- **KORTE OPGAVE A**:
Vat de alinea uit het artikel over designblad Frame die begint met "Het zag er aanvankelijk" beknopt samen als lijst. Behoud daarbij de belangrijkste feiten.
- **KORTE OPGAVE B**:
Haal uit het artikel over designblad Frame letterlijk het stuk vanaf "Voor een blad" tot en met "ze voor werkten.".

Door de overheid ingerichte ‘creatieve broedplaatsen’ leiden tot culturele getto’s, meent Robert Thiemann van designblad Frame. “Het wezen van de creatieve geest is dat hij gaat waar een ander niet gaat.”

Voor de ontwerper blijft het sappelen

Voor een blad dat wereldwijd de toon zet op het gebied van interieurontwerp, zit de redactie van Frame er ietwat bekrompen bij. Op de begane grond van een jaren zeventig pand aan de Amsterdamse Lijnbaansgracht zijn enkele tussenmuren doorgetikt, waardoor vier winkelpanden kruip-door-sluip-door aan elkaar zijn gekoppeld.

“We zijn op zoek naar wat anders”, zegt hoofdredacteur Robert Thiemann, “maar we zitten hier relatief goedkoop. In Amsterdam is moeilijk iets te vinden dat geschikt én betaalbaar is.”
Tien jaar geleden richtte hij met Peter Huiberts designblad Frame op. Een ambitieus project: een Engelstalig blad dat wereldwijd moest aanslaan. De tijd was er rijp voor, vonden ze. Nederland was hot op het gebied van vormgeving, de economie was booming en ze waren wat uitgekeken op het wat suffe vakblad waar ze voor werkten.
De beginjaren waren niet gemakkelijk. Thiemann: “We leden ont-zet-ten-de verliezen. Als de uitgever niet zo in ons had geloofd waren we in no time over de kop gegaan.”
Tien jaar en een management buy out verder – het duo is inmiddels mede-eigenaar – is Frame een winstgevend blad met een betaalde oplage van 30.000.
Het zag er aanvankelijk helemaal niet naar uit dat Robert Thiemann (Maastricht, 1964) in de vormgeving zou belanden. Hij studeerde scheikundige technologie aan de TU Eindhoven, maar was er snel achter dat daar niet zijn hart lag. Een grillig carrièrepad leidde via baantjes in de pr en de reclamewereld tot de journalistiek. Daar leerde hij Peter Huiberts kennen, met wie hij in 1997 Frame begon, gericht op zakelijke interieurs. Thiemann: “Bij het inrichten van het semi-publieke domein, zoals ziekenhuizen, cafés, musea en bibliotheken heb je je te verhouden tot de omringende werkelijkheid.”

- **DATASETFRAGMENT**:
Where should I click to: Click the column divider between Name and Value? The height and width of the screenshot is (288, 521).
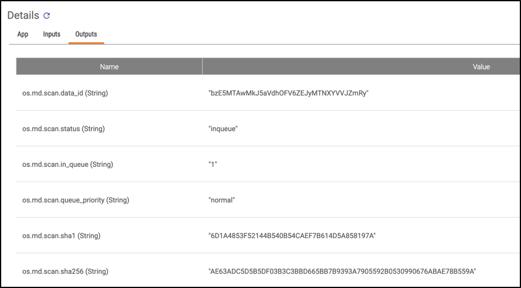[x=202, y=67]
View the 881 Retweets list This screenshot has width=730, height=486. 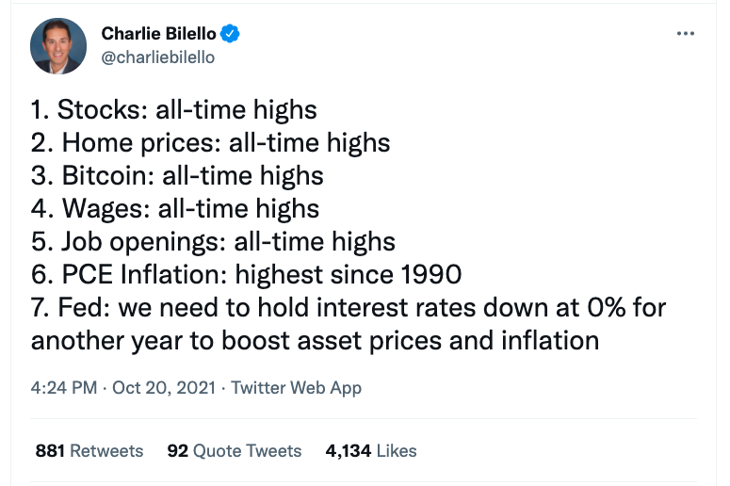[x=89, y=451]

- **EINDANTWOORD A**:
- Aanvankelijk leek het er niet op dat Robert Thiemann (Maastricht, 1964) in de vormgeving zou belanden.
- Hij studeerde scheikundige technologie aan de TU Eindhoven, maar merkte snel dat zijn hart daar niet lag.
- Via baantjes in de pr en de reclamewereld kwam hij in de journalistiek terecht.
- Daar leerde hij Peter Huiberts kennen. Samen begonnen ze in 1997 Frame, gericht op zakelijke interieurs.
- Volgens Thiemann moet je je bij het inrichten van het semi-publieke domein (ziekenhuizen, cafés, musea, bibliotheken) verhouden tot de omringende werkelijkheid.

- **EINDANTWOORD B**:
Voor een blad dat wereldwijd de toon zet op het gebied van interieurontwerp, zit de redactie van Frame er ietwat bekrompen bij. Op de begane grond van een jaren zeventig pand aan de Amsterdamse Lijnbaansgracht zijn enkele tussenmuren doorgetikt, waardoor vier winkelpanden kruip-door-sluip-door aan elkaar zijn gekoppeld.

“We zijn op zoek naar wat anders”, zegt hoofdredacteur Robert Thiemann, “maar we zitten hier relatief goedkoop. In Amsterdam is moeilijk iets te vinden dat geschikt én betaalbaar is.”
Tien jaar geleden richtte hij met Peter Huiberts designblad Frame op. Een ambitieus project: een Engelstalig blad dat wereldwijd moest aanslaan. De tijd was er rijp voor, vonden ze. Nederland was hot op het gebied van vormgeving, de economie was booming en ze waren wat uitgekeken op het wat suffe vakblad waar ze voor werkten.